DuPont Identity Components for Merritt Stoneworks
Question:
Merritt Stoneworks is all-equity financed and has net sales of $217,800, a taxable income of $32,600, a return on assets of 11.5 percent, a tax rate of 21 percent, and a total debt of $63,700. What are the values for the three components of the DuPont Identity?
Answer Description:
To find the values for the three components of the DuPont Identity for Merritt Stoneworks, follow these steps:
- Net Profit Margin:
- Formula: Net Profit Margin = Net Income/Net Sales
- Net Income Calculation:
- Taxable Income = $32,600
- Tax Rate = 21%
- Net Income = Taxable Income × (1 – Tax Rate) = $32,600 × (1 – 0.21) = $32,600 × 0.79 = $25,774
- Net Profit Margin Calculation:
- Net Profit Margin = $25,774 / $217,800 = 0.1181 or 11.81%
- Total Asset Turnover:
- Formula: Total Asset Turnover = Net Sales/Total Assets
- Total Assets Calculation:
- Since the company is all-equity financed, Total Assets = Total Equity.
- To find Total Equity, we need the total debt and the fact that the company is all-equity financed. This implies no debt, so total assets should be computed directly.

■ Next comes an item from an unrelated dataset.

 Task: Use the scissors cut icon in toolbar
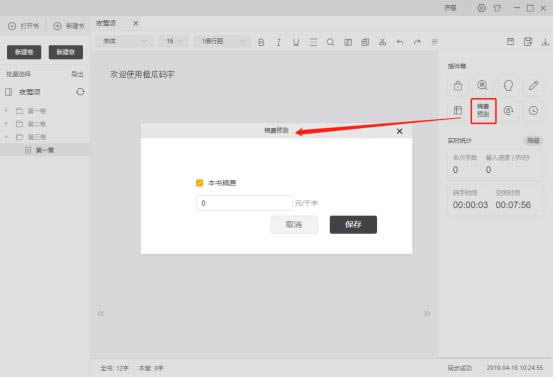382,42
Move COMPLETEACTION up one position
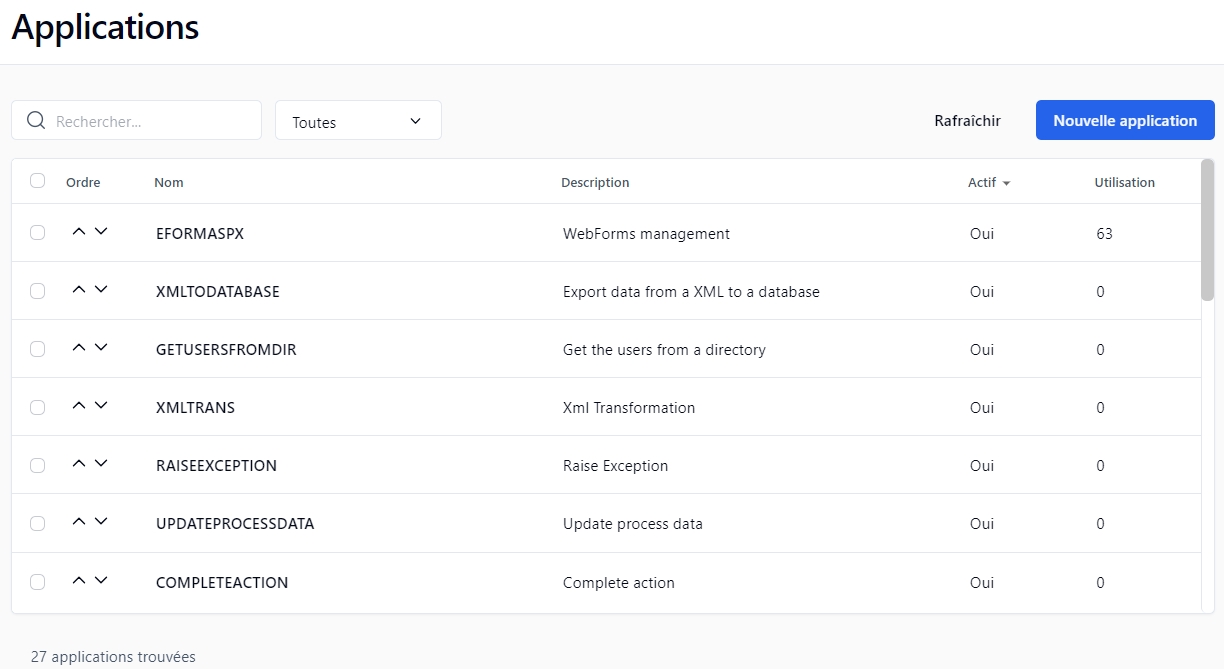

Given that total debt is $63,700, and it’s all-equity financed, Total Assets = Net Assets = Total Debt (in this case).
- Total Asset Turnover Calculation:
- Given Return on Assets (ROA) = 11.5%
- ROA = Net Income / Total Assets
- Total Assets = Net Income / ROA = $25,774 / 0.115 = $224,300
- Total Asset Turnover = $217,800 / $224,300 = 0.971 or 97.1%
- Return on Equity (ROE):
- Formula: Return on Equity = Net Income/Total Equity
- Return on Equity Calculation:
- Given that Total Equity = Total Assets (all-equity financed), Total Equity = $224,300.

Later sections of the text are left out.